ASSIGNED TASK
Only the lines from the first line of the data through the line containing "Task: Open the Accounting Dashboard dropdown" belong in the answer, transcribed exactly; pictures do not.

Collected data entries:

===

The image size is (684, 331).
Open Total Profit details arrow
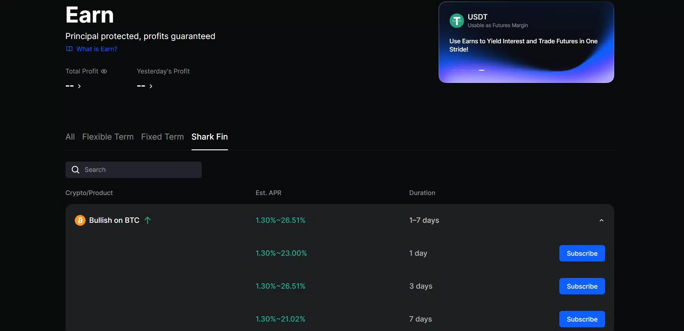point(79,86)
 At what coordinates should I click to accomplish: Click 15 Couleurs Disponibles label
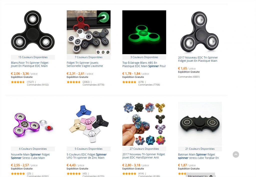(x=33, y=57)
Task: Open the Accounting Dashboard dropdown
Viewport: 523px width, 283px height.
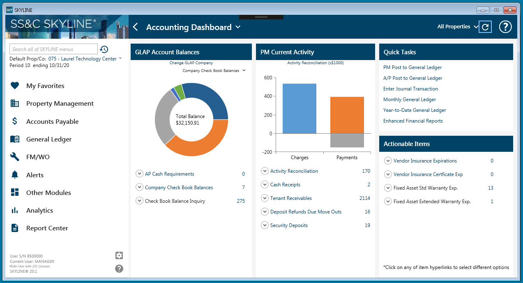Action: coord(239,27)
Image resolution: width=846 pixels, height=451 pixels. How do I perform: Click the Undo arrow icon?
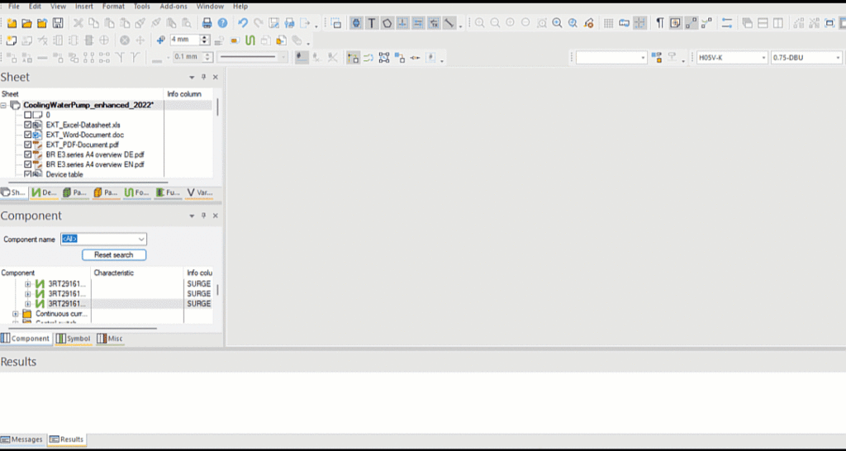pos(243,23)
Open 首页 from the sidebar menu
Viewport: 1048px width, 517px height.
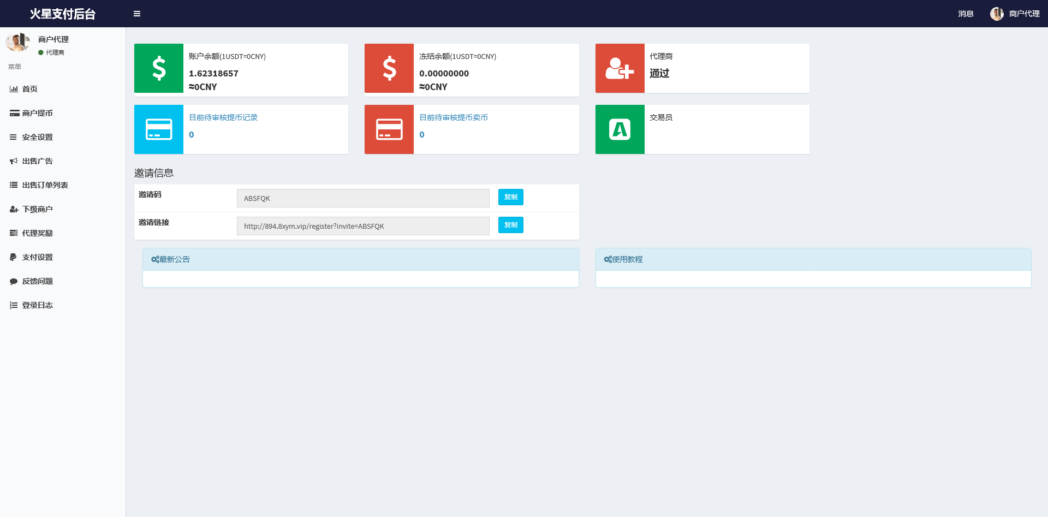pos(29,89)
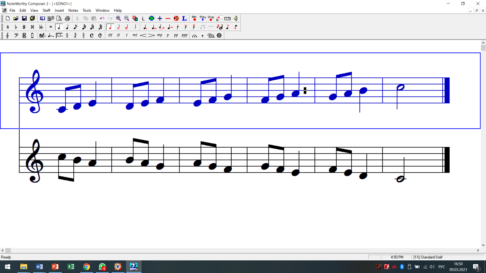Insert a bass clef
This screenshot has width=486, height=273.
pyautogui.click(x=16, y=35)
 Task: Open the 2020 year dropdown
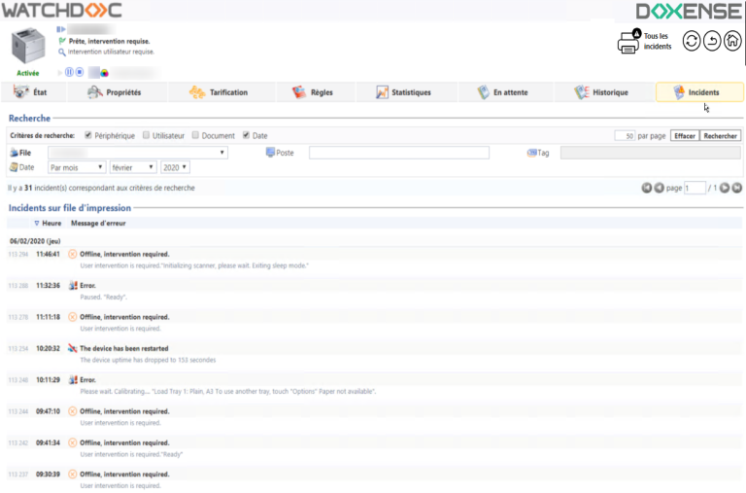pos(176,167)
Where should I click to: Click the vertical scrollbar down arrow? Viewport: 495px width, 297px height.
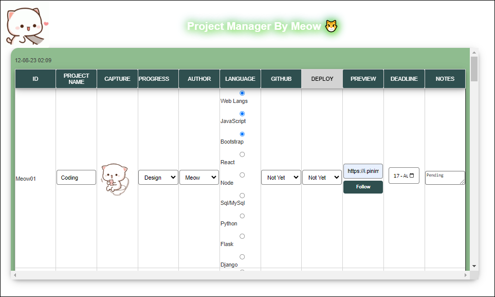(x=473, y=266)
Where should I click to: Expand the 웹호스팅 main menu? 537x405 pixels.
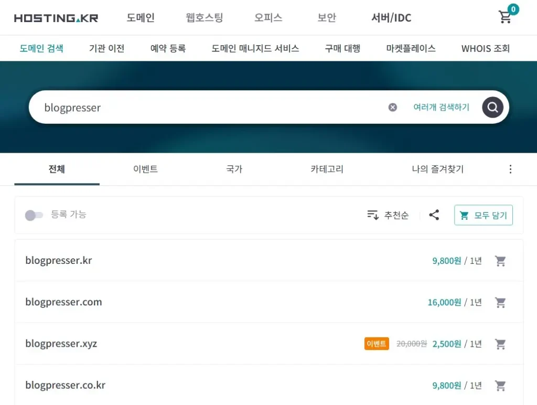(x=204, y=18)
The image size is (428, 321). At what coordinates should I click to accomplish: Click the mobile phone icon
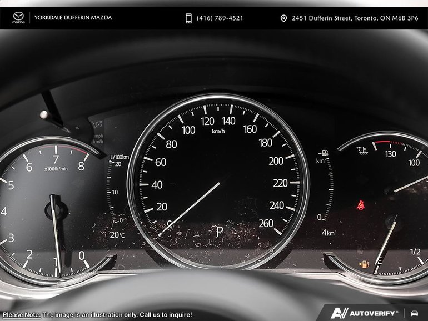(188, 18)

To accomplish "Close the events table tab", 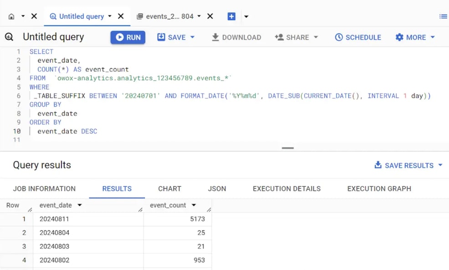I will pos(210,16).
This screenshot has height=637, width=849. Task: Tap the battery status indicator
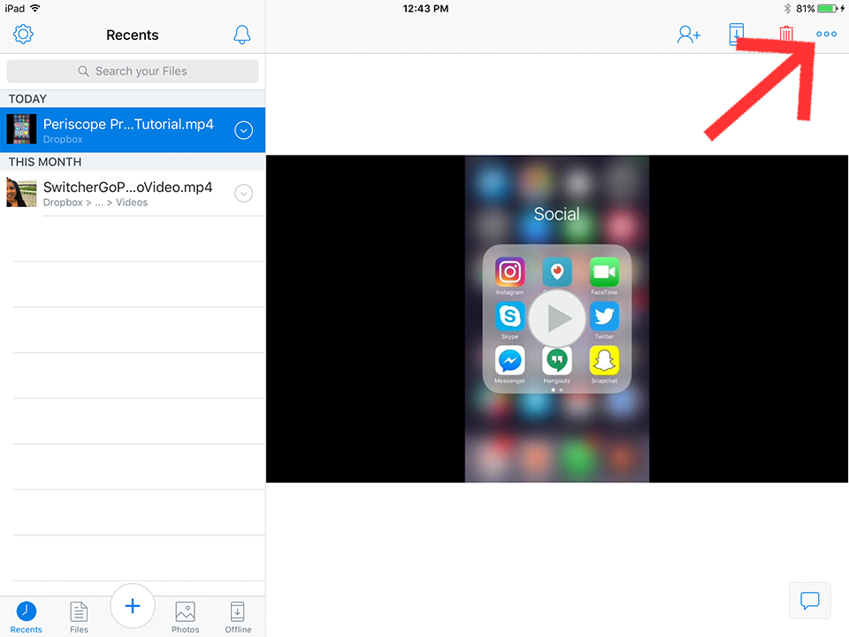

===

SOLVED EXERCISE
The image size is (684, 331).
Open Total Profit details arrow
point(79,86)
 At what coordinates should I click to accomplish: Click 15 Couleurs Disponibles label
(x=33, y=57)
Task: Open the Accounting Dashboard dropdown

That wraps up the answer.